Everything has unraveled very quickly for you but voivoid and MarkTwain have given you good advice. When you talk to her, be ready to hear the worst, and then calmly ask her to give your marriage a shot before giving up. That you understand there are many issues that need to be tackled and you are willing to go into this with an open mind and make permanent changes for the better...can you guess ahead of time what her issues will be? (ie you are too controlling, I feel unappreciated/unloved/unsupported) Whatever fits in your situation really think about those things and if you are willing to make permanent changes. She will need to know that you are serious if she's already past the point of wanting to try. Ask her for 6 months or a year + marriage counseling and tell her if she's willing to give you that, you can both re-evaluate things down the road. 

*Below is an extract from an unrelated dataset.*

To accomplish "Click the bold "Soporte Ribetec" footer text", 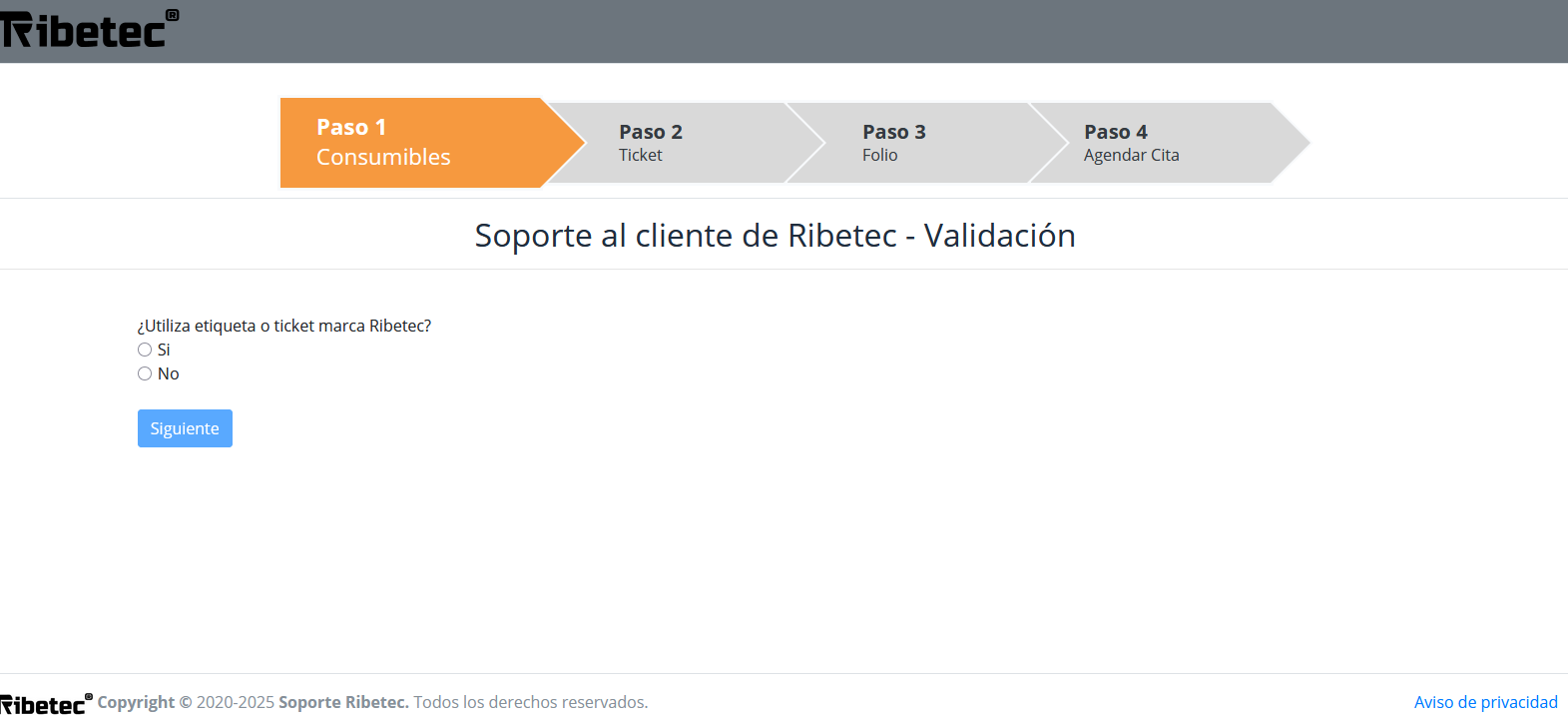I will click(x=343, y=702).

At this point, don't give up--take this as a major wake-up call that your marriage needs work!


----------



## mikeandberg (Oct 3, 2008)

I made an appointment today to speak with a counselor. I think that's the best thing I can do. Yes, I am immature and I have been spoiled. But I don't think that makes me a bad person. I love my wife and my kids, and with a few stumbles, I can honestly say I've been a good father. My children have never gone without. I guess I am worried that she won't consider us working together to save our marriage. I'm taking steps of my own. My house is cleaner than its been in years, my garden looks beautiful, I'm looking for a part time job to help me through this economic slump. I am trying my best to become a better man really. This has been a wake up call, but I'm kind of worried that maybe it came at eight but the big meeting was at seven. I'm trying to be positive for myself and for my son. I know I have to be strong for my kids no matter what. Of my three greatest achievements in my life, my marriage and my children have always been at the top of the list. They never changed for any reason at all. It has been a priority for me to make life easier for my family, easier than I had it growing up. I tried, but somewhere along the way I feel like I lost sight of my goals, became self-absorbed and oblivious. My good job became harder, my industry is directly affected by the housing market. And I think maybe I gave up just long enough, to really let things come apart. My nature is to try to rationalize it. But I think maybe that this just isn't a rational problem and probably can not be fixed with a rational solution. If I tell her that I'm not ready to talk yet, do you think that will hurt my chances of saving my marriage?


----------



## swedish (Mar 6, 2008)

What purpose will it serve to put off meeting with her? I think what you've done with the house and what you've said about your shortcomings in recent years are most likely on the list of things that have been bothering her. You don't have to have all of the answers right now, but if what you say and do are in line with righting the ship it won't hurt to talk about it now. 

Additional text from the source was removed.